Priest's life recalled 30 years later

 

Thirty years have passed since the sudden death of Fr. Bill Toohey, the first director of Campus Ministry at Notre Dame, and friends and former colleagues said during his time at the University, he played a dynamic role in the spiritual life of the student body. 
 
"His preaching was powerful and charismatic," former Walsh Hall rector, Jane Pitz, said. "He used language that students could understand and were drawn to."  
 
Toohey, who died of encephalitis in 1980 at the age of 50, wanted to bring students to a larger consideration of what was at stake in their development as a people of God, she said.
 
"He taught me to respect each person and see in them the life of God," Pitz said. "He showed that we should love unconditionally all those we meet."   
 
Pitz said during his time as director of Campus Ministry, Toohey was the celebrant at the 12:15 p.m. Mass every Sunday in Sacred Heart Basilica. 
 
"The place would be packed," she said. "I think everybody saw him as a man of prayer who had a deep commitment to preaching the Gospel."
 
Fr. Tom McNally, graduate of the class of 1949, said he first met Toohey in the Holy Cross novitiate in Jordan, Minn., in 1955.
 
"We were very good friends from the novitiate days until his death," McNally said.  "In fact, he was my best friend."
 
When Toohey became the head of Campus Ministry, he invited McNally to join him as an associate.
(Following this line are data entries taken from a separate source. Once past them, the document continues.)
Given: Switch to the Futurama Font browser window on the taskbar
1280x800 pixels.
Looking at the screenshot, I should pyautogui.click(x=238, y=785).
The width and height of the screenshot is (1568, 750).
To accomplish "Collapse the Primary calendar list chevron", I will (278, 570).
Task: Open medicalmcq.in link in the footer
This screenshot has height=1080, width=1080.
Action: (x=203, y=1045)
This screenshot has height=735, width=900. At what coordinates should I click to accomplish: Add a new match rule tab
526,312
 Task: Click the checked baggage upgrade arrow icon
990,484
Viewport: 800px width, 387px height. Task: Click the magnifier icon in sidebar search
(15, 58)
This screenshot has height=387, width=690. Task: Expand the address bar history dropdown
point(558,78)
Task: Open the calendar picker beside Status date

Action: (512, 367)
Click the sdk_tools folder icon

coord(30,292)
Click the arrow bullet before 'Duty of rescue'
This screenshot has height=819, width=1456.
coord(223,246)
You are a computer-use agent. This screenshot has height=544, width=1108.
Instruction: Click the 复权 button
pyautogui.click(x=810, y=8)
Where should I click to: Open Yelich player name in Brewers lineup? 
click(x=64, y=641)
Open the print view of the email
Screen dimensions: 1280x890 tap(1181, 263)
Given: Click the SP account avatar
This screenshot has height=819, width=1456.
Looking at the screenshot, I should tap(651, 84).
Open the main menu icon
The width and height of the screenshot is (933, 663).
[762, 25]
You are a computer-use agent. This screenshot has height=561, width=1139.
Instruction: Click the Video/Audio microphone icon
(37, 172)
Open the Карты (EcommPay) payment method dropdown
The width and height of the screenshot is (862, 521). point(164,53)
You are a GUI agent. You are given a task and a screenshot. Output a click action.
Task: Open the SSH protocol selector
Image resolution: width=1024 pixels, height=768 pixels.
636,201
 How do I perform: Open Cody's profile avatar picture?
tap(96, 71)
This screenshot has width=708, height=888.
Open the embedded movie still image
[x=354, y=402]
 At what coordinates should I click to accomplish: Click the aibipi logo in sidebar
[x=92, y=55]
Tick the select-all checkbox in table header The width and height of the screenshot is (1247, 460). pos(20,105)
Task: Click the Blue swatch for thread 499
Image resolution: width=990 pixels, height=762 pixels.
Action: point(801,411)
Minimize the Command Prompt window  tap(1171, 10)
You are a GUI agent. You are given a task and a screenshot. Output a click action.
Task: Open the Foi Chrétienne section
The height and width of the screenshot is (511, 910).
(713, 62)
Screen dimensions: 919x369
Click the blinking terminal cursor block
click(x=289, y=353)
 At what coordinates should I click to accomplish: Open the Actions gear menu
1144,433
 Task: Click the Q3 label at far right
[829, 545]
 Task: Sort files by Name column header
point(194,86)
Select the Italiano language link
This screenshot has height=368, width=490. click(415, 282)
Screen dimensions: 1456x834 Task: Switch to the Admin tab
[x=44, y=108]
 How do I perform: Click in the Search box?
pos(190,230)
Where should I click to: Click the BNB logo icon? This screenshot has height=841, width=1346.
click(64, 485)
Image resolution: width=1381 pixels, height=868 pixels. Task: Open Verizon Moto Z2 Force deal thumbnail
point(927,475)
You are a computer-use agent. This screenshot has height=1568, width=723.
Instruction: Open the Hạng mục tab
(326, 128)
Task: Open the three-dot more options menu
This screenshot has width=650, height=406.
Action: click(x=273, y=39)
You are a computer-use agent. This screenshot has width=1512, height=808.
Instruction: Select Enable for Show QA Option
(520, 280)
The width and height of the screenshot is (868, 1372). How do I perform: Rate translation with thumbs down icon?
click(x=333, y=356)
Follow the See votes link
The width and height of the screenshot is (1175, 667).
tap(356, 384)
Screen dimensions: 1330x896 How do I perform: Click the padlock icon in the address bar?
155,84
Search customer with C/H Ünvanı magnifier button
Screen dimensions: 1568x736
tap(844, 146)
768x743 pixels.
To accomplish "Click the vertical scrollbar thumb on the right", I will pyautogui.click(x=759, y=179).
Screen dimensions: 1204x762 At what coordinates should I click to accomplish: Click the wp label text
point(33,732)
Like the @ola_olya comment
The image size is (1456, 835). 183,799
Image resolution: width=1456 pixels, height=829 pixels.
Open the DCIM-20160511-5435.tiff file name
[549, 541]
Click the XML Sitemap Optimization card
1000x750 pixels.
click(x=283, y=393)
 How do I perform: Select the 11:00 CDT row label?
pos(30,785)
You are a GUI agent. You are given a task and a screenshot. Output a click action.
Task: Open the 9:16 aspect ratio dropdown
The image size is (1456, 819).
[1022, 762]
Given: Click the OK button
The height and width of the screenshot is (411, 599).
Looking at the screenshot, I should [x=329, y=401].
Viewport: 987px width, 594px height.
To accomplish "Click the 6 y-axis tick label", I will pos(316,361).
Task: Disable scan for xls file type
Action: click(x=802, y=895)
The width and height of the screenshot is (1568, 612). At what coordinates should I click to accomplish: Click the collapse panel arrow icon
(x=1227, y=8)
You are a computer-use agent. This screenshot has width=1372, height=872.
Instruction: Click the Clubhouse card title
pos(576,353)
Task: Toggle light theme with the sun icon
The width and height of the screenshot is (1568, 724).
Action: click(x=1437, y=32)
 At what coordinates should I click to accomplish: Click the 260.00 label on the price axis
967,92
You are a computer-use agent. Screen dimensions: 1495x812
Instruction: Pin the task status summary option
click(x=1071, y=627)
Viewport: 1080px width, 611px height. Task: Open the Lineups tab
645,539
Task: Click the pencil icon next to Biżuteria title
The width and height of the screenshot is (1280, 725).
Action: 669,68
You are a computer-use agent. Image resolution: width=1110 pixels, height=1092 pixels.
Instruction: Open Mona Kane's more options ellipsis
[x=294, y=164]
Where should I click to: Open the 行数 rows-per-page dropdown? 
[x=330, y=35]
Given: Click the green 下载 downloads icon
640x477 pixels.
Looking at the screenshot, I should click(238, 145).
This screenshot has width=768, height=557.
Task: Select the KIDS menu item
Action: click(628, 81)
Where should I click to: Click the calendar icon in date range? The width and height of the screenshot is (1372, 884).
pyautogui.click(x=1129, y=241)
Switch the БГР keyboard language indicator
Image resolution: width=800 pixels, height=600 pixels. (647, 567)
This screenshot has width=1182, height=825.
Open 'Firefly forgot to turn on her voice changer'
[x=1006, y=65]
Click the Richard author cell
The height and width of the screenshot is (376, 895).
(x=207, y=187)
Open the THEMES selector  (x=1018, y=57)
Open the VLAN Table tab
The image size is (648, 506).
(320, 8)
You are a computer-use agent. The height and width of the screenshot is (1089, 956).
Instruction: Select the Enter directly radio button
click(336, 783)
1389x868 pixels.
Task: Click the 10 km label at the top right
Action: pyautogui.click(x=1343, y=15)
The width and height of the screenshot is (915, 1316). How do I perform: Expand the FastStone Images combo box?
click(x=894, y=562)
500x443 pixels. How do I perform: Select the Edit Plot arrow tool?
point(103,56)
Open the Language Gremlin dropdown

"Those days on Campus Ministry were wonderful days for all of us," he said.  "There was lots of creativity, occasional run-ins with the higher-ups and a great emphasis on social justice concerns. Bill was our leader in every way."
 
McNally also introduced Br. Joe McTaggart to Toohey.
 
"Bill was a gentle soul who wrote with a powerful pen and preached with a magnificent effectiveness," McTaggart said.  "He drew many to a deeper understanding of the Gospel and society.
 
He said Toohey's life and witness taught him to stand up for what he deeply believed and experienced in the spiritual life.
 
"Bill was humble and unassuming," McTaggart said. "That is what I saw and experienced in him as he led our staff for 10 of the most growth-filled years of my own life."
 
John Fitzgerald, a 1965 alumnus, worked with Toohey as a member of the Campus Ministry staff.  Toohey also taught Fitzgerald preaching for three years in the graduate seminary.
 
"Along the way he also became my spiritual director and mentor," he said. "A whole generation of Holy Cross priests learned from Bill that we had no business stepping into the pulpit unless we were passionate and on fire about communicating the Gospel."
 
Fitzgerald said Toohey always preached with passion and fire.
 
"When he stepped into a pulpit, he became a living sacrament of God's word," Fitzgerald said. "Those of us who were privileged to hear him will never forget the thrill."